Papua New Guinea (PNG) is probably best known for its opportunities in the mining and resources sectors.
But this mission, planned from September 20-22, is designed to identify and target opportunities in the infrastructure sector, including those being financed by the major international aid donors.
David Knapton, Austrade’s Port Moresby-based Senior Trade Commissioner, said PNG like Australia is resource rich and, while this will remain a focal point for many Australian companies, there are significant infrastructure opportunities that should also be considered.
“Much of the infrastructure in PNG is old and in need of replacement or more effective maintenance. Improving roads, ports and airports will help to open up this country for a variety of industries,” said Mr Knapton.
“The PNG Government remains committed to the development of infrastructure. With support from its key development partners, it plans to spend a significant amount of money on infrastructure projects in the transport, energy, water, communications and construction sectors over the next two years.
“Australia is well placed to provide the products and services needed to participate in new projects or assist in maintaining the existing infrastructure.”
The PNG Government has allocated more than Kina 650 million (around A$275 million) in its 2016 Supplementary Budget for the maintenance and construction of roads, development of the power grid, hospital and airport upgrades, an enhanced communications network and some early preparations for APEC 2018.
The Asian Development Bank (ADB), the largest contributor of multilateral aid to PNG, is focused on enhancing key infrastructure through investment in areas like transport, energy, telecommunications and health. The World Bank is also considering additional projects in energy, water and sanitation and transport.
Robust economic growth
Mr Knapton said large engineering firms as well as smaller providers of relevant goods and services are well placed to consider these opportunities.

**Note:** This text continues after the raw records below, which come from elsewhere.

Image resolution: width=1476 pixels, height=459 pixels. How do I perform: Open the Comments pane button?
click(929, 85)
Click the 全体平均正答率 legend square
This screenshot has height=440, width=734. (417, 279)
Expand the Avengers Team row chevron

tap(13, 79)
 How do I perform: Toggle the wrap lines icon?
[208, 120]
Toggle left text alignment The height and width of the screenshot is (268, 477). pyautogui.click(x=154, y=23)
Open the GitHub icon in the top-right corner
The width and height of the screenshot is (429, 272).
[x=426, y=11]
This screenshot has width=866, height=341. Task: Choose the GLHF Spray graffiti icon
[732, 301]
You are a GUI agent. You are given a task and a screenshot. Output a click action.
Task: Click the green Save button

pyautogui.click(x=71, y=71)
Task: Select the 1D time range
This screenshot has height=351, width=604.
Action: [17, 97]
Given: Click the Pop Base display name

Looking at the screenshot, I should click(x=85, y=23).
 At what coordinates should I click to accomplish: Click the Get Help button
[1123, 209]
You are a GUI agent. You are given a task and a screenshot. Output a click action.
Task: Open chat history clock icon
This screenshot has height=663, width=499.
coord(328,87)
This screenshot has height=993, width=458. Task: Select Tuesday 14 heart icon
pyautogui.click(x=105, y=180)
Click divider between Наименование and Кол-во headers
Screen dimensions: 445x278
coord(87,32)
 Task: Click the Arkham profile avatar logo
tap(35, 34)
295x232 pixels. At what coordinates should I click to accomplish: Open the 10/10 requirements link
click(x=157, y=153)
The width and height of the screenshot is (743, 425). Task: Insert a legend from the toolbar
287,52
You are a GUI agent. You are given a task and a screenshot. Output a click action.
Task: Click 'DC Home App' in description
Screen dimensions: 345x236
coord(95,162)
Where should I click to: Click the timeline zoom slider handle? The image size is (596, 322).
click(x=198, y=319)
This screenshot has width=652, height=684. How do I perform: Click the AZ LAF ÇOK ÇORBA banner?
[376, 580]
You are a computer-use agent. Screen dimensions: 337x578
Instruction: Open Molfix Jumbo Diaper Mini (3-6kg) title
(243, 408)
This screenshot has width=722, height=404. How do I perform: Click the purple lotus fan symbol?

In some cases they can start on a small scale and then expand their business activities in accordance with project needs.
Although PNG has experienced over a decade of comparatively robust economic growth, with expanding formal employment opportunities and growth in government expenditure and revenues, the fall in global commodity prices has impacted the economy heavily.
Despite the current challenging operating environment, PNG still presents a real opportunity for exporters to build business with a country with strong, established links to Australia.
With this mind, Austrade is planning to lead a mining and oil and gas mission to PNG in late November.